I am one of the legions of Christina McMullens out there and, if Google is to be believed, they are all far and away more successful than me. And yes, one of them is not only fictional, but the main character in a murder mystery series!
And this is the reason that every book you read carries a handy disclaimer at the beginning. Not every action hero can have a name like Jack Gunslinger, Basher McPunchmaster, or Carlos Danger*. Sometimes the hero is Joe Anderson or Bob McPherson. Those disclaimers are there so that Gordon Jones, the guy who steals your lunch out of the fridge at work, can't sue you for creating Gordon Jones, puppy kicker and general jerkwad villain in your story.
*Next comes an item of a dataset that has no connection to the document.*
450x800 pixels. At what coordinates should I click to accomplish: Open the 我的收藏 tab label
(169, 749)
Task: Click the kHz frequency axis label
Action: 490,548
Actually, that's totally not true. Gordon has a pretty solid case, which is why even with that disclaimer, we really don't want our characters to be recognizable as anyone we know. This includes names.
I don't know how many times I've started naming a character, only to realize that the name I thought I created was a coworker I had talked to earlier in the day. So we mash letters together and come up with a perfectly plausible human name that isn't someone we know. And what we get is the name of an accountant in Peoria or a dentist in Burlingame** who we have never met, will never meet, and may never know we used their name unless they obsessively Google themselves. It just happens.
True story: I've written a crap load of characters and have had to pull a crap load of names out of thin air as I wrote them into stories. I may have already mentioned that Andre was originally named Jason before I met my husband, Jason. But since actually publishing my books, I've spoken to a total of three people with the same names as characters I've created. In the next book, I'm creating a crap load more characters, one might share your name. It's not intentional, I don't even know you. But if I do use your name, or if I already have, I totally want to know, because that would be cool.
*Sorry, still funny, I couldn't resist. Danger!
**I had to mention Burlingame because despite having actually been there recently, my husband refuses to believe that's not a made up place. I don't really know why.
Burlingame? Why not? I mean, we have Peewaukee in Wisconsin and Pookeepsie in Pennsylvania.
ReplyDeleteNobody has my name. NOBODY! Well, me.
I knew a girl with your name once. Sadly, she died young, but she was a great kid and you would have found her worthy of sharing your name.
ReplyDeleteI love the Wisconsin names. Waukesha is fun to say.